Diane Pence and Al Button attend a Yes show at the Lynn Auditorium, which has become a go-to spot on the North Shore for concerts. | Photo: Spenser Hasak
By Cyrus Moulton
Lynn’s downtown has long been known for its restaurant scene—offering delectable food from a $27 steak at The Blue Ox to a $1.75 steak taco at Tacos Lupita. Adding Rossetti Restaurant, R.F. O’Sullivan’s and White Rose in more recent years to these pioneers, in addition to stalwarts such as Brothers Deli and the Capitol Diner, has made downtown Lynn a foodie destination for breakfast, lunch and dinner.
And with a full belly, visitors can attend regular theater events with the Arts After Hours theater company and concerts at the Lynn Memorial Auditorium to continue their downtown experience.
Now, increasingly, there are options for downtown residents; not just visitors. Forty-nine market rate residences are planned for the historic flatiron building on Central Avenue, while a pizza/craft beer joint and upscale coffee shop are planned for the street level of the $11-million project, according to an October announcement. The project is expected to be complete by April 2017.
The Town of Saugus has meanwhile received a $10,000 grant from the Massachusetts Downtown Initiative to help revitalize Cliftondale Square as a destination downtown. The money will identify sustainable businesses as part of a market study and analysis of the square, which is at the rotary intersection of Essex and Jackson Streets and Lincoln Avenue.
Like many New England country towns, Lynnfield’s “downtown” might be perhaps better described as the center of town, where a 1714 Meeting House, the Centre Congregational Church and the town library overlook a Town Common and Old Burying Ground.
But change is coming. Like many New England buildings, the library has been added onto over the years as the town grew. Originally a schoolhouse dating to 1856, additions in 1959 and 1967 and 1991 added roughly 8,600 square feet to the building and added an elevator.
But Library Director Holly Mercer said a new building is needed to provide “21st-century library services.”

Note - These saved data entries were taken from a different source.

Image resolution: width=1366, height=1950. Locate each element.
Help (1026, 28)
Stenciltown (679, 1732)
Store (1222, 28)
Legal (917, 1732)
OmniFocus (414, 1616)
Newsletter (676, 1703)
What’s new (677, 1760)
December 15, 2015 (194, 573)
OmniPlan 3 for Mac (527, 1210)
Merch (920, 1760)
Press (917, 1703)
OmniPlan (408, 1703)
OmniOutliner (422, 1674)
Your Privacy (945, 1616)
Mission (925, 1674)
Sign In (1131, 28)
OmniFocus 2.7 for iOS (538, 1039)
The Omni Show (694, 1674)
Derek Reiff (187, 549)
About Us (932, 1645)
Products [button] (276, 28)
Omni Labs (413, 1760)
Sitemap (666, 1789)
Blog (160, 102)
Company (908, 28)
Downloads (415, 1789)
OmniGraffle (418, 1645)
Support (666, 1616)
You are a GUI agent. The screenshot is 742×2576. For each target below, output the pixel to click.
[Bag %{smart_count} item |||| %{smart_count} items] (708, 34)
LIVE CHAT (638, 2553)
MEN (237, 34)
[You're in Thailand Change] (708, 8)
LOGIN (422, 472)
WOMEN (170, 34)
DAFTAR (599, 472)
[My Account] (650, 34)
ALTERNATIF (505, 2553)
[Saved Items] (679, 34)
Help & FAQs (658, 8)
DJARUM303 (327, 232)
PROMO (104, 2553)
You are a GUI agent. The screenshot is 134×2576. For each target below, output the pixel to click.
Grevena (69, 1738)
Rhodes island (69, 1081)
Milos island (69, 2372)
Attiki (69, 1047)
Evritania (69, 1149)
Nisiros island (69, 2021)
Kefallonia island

Last spring, Town Meeting overwhelmingly approved submitting a grant to seek state funding for a new library. This October, Town Meeting approved a transfer of land on the edge of Reedy Meadow Golf Course Summer Street, about one-third of a mile from the current site, for the new library. The grant will be submitted in January and seeks 40 to 60 percent of costs, which Mercer said have yet to be determined.